▸ **WHAT THE EXERCISE ASKS**
Set all the entries down once more, with nothing altered.

▸ **RECORDS**
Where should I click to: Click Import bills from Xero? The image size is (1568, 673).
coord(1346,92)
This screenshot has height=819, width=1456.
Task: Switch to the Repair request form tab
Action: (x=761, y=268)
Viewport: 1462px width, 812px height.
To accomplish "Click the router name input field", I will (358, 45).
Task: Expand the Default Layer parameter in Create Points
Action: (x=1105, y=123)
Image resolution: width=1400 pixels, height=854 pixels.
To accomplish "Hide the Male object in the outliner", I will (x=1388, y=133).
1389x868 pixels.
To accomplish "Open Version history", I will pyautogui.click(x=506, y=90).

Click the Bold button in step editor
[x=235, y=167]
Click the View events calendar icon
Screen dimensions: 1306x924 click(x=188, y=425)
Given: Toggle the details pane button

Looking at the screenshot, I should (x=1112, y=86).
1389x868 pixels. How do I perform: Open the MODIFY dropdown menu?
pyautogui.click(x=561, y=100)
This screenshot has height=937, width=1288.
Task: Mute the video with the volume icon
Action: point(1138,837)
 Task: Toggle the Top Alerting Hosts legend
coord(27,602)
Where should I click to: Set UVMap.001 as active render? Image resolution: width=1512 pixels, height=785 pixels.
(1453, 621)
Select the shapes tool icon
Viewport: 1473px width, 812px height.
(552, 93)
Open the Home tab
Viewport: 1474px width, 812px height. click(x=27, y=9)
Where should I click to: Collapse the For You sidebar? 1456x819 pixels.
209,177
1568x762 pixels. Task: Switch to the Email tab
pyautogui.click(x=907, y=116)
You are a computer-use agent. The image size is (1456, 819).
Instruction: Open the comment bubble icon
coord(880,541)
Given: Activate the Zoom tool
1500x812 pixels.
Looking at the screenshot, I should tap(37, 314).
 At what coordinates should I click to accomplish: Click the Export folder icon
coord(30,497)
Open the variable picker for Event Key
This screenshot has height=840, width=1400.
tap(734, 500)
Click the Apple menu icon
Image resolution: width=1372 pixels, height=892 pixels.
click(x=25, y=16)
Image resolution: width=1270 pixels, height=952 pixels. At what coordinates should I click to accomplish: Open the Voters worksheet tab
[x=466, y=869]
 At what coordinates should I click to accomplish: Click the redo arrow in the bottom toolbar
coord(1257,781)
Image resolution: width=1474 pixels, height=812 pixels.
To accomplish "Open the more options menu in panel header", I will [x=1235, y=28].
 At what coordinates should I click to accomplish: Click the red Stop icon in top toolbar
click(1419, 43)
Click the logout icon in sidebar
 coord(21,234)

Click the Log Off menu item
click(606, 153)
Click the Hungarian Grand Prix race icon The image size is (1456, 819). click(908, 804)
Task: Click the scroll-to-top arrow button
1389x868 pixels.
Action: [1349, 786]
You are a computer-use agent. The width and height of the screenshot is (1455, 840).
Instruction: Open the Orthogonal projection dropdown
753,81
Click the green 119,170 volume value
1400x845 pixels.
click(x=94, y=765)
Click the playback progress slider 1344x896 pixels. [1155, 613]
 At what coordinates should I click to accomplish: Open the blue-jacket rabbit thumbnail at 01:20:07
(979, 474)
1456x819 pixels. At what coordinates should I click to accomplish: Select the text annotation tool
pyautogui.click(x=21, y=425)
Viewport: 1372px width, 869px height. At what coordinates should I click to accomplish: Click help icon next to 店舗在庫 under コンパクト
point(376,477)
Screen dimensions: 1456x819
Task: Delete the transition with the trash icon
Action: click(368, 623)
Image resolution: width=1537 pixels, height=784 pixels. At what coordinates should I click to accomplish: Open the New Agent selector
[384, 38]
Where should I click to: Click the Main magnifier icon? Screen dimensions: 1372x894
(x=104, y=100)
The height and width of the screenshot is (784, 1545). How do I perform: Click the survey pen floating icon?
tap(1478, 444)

▸ **TASK RESPONSE**
Where should I click to: Click Import bills from Xero? The image size is (1568, 673).
coord(1346,92)
This screenshot has height=819, width=1456.
Task: Switch to the Repair request form tab
Action: (x=761, y=268)
Viewport: 1462px width, 812px height.
To accomplish "Click the router name input field", I will (358, 45).
Task: Expand the Default Layer parameter in Create Points
Action: (x=1105, y=123)
Image resolution: width=1400 pixels, height=854 pixels.
To accomplish "Hide the Male object in the outliner", I will (x=1388, y=133).
1389x868 pixels.
To accomplish "Open Version history", I will pyautogui.click(x=506, y=90).

Click the Bold button in step editor
[x=235, y=167]
Click the View events calendar icon
Screen dimensions: 1306x924 click(x=188, y=425)
Given: Toggle the details pane button

Looking at the screenshot, I should (x=1112, y=86).
1389x868 pixels. How do I perform: Open the MODIFY dropdown menu?
pyautogui.click(x=561, y=100)
This screenshot has height=937, width=1288.
Task: Mute the video with the volume icon
Action: point(1138,837)
 Task: Toggle the Top Alerting Hosts legend
coord(27,602)
Where should I click to: Set UVMap.001 as active render? Image resolution: width=1512 pixels, height=785 pixels.
(1453, 621)
Select the shapes tool icon
Viewport: 1473px width, 812px height.
(552, 93)
Open the Home tab
Viewport: 1474px width, 812px height. click(x=27, y=9)
Where should I click to: Collapse the For You sidebar? 1456x819 pixels.
209,177
1568x762 pixels. Task: Switch to the Email tab
pyautogui.click(x=907, y=116)
You are a computer-use agent. The image size is (1456, 819).
Instruction: Open the comment bubble icon
coord(880,541)
Given: Activate the Zoom tool
1500x812 pixels.
Looking at the screenshot, I should tap(37, 314).
 At what coordinates should I click to accomplish: Click the Export folder icon
coord(30,497)
Open the variable picker for Event Key
This screenshot has height=840, width=1400.
tap(734, 500)
Click the Apple menu icon
Image resolution: width=1372 pixels, height=892 pixels.
click(x=25, y=16)
Image resolution: width=1270 pixels, height=952 pixels. At what coordinates should I click to accomplish: Open the Voters worksheet tab
[x=466, y=869]
 At what coordinates should I click to accomplish: Click the redo arrow in the bottom toolbar
coord(1257,781)
Image resolution: width=1474 pixels, height=812 pixels.
To accomplish "Open the more options menu in panel header", I will [x=1235, y=28].
 At what coordinates should I click to accomplish: Click the red Stop icon in top toolbar
click(1419, 43)
Click the logout icon in sidebar
 coord(21,234)

Click the Log Off menu item
click(606, 153)
Click the Hungarian Grand Prix race icon The image size is (1456, 819). click(908, 804)
Task: Click the scroll-to-top arrow button
1389x868 pixels.
Action: [1349, 786]
You are a computer-use agent. The width and height of the screenshot is (1455, 840).
Instruction: Open the Orthogonal projection dropdown
753,81
Click the green 119,170 volume value
1400x845 pixels.
click(x=94, y=765)
Click the playback progress slider 1344x896 pixels. [1155, 613]
 At what coordinates should I click to accomplish: Open the blue-jacket rabbit thumbnail at 01:20:07
(979, 474)
1456x819 pixels. At what coordinates should I click to accomplish: Select the text annotation tool
pyautogui.click(x=21, y=425)
Viewport: 1372px width, 869px height. At what coordinates should I click to accomplish: Click help icon next to 店舗在庫 under コンパクト
point(376,477)
Screen dimensions: 1456x819
Task: Delete the transition with the trash icon
Action: click(368, 623)
Image resolution: width=1537 pixels, height=784 pixels. At what coordinates should I click to accomplish: Open the New Agent selector
[384, 38]
Where should I click to: Click the Main magnifier icon? Screen dimensions: 1372x894
(x=104, y=100)
The height and width of the screenshot is (784, 1545). How do I perform: Click the survey pen floating icon?
tap(1478, 444)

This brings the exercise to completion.